8. Whether Colburn suffered cumulative error in violation of her right to a fair trial.
¶ 61. Colburn contends even if the abovementioned errors standing alone do not constitute reversible error, the cumulative effect of each individual error deprived her of her constitutional right to a fair trial under the Sixth and Fourteenth Amendments of the Constitution.
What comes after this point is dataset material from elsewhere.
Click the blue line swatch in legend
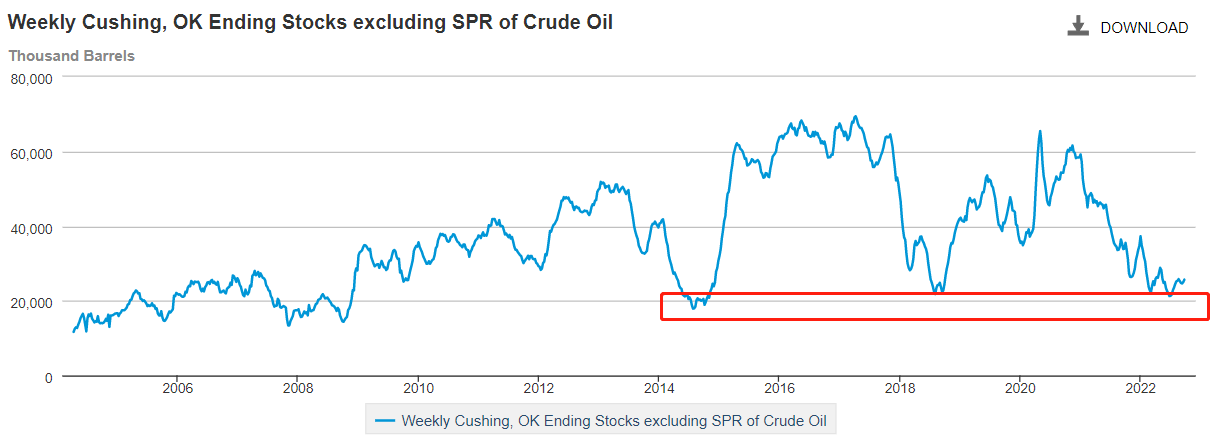 point(384,420)
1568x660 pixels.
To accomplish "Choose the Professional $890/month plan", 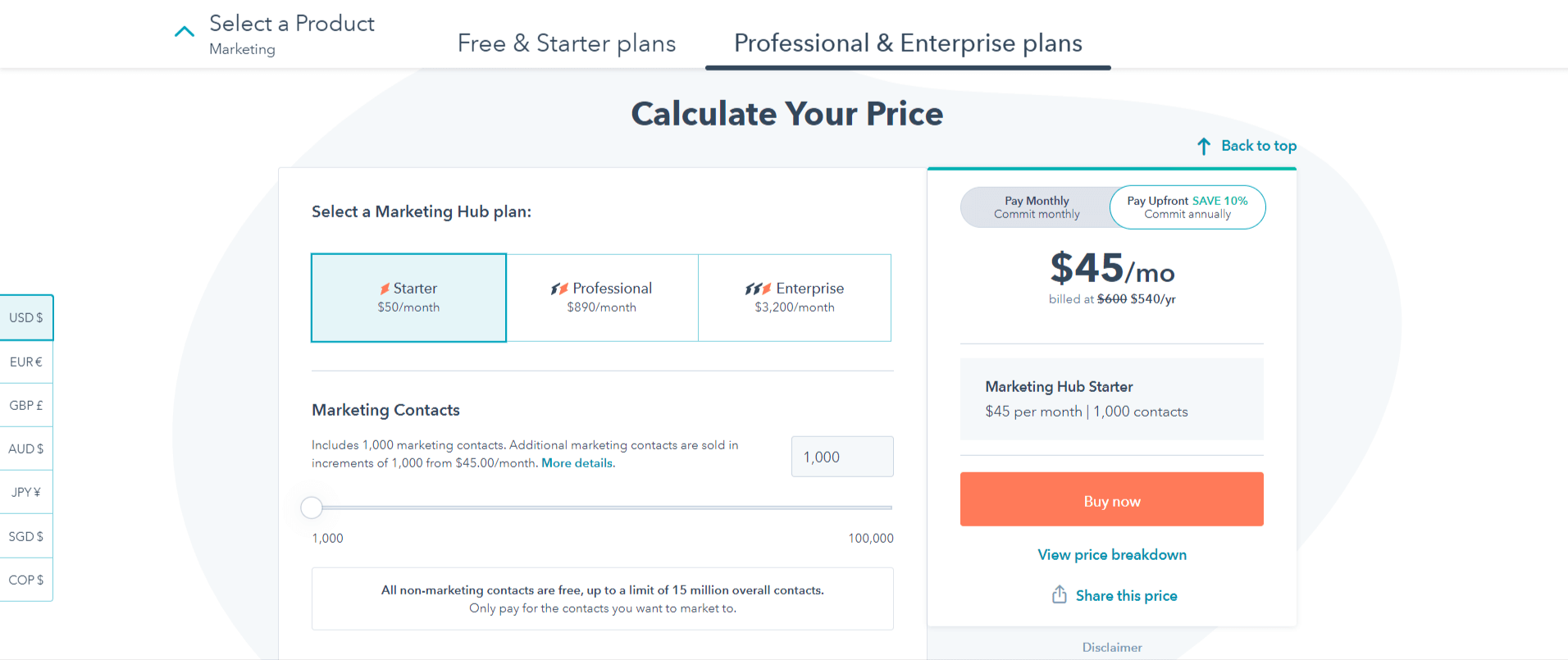I will tap(602, 298).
¶ 62. “[I]ndividual errors, not reversible in themselves, may combine with other errors to make up reversible error.” Wilburn v. State, 608 So.2d 702, 705 (Miss.1992) (citing Hansen v. State, 592 So.2d 114, 142 (Miss.1991)). In analyzing whether there has been cumulative error, our Court acknowledges that an error standing alone may not produce an unfair trial, but when evaluated cumulatively, the errors may produce an unfair trial. Id. We find no error present in the instant case which would violate Colburn’s right to a fair trial. Therefore, this issue is without merit.
CONCLUSION
¶ 63. We find no error by the trial court warranting reversal in this case. We dismiss without prejudice Colburn’s ineffective assistance of counsel claim. The remaining issues are without merit. Accordingly, we affirm the conviction and sentence.
¶ 64. THE JUDGMENT OF THE CIRCUIT COURT OF CHICKASAW COUNTY OF CONVICTION OF MURDER AND SENTENCE OF LIFE IN PRISON IN THE CUSTODY OF THE MISSISSIPPI DEPARTMENT OF CORRECTIONS IS AFFIRMED. ALL COSTS OF THIS APPEAL ARE ASSESSED TO THE APPELLANT.
KING, C.J., LEE AND MYERS, P.JJ., IRVING, CHANDLER, GRIFFIS, ISHEE, ROBERTS AND CARLTON, JJ., CONCUR.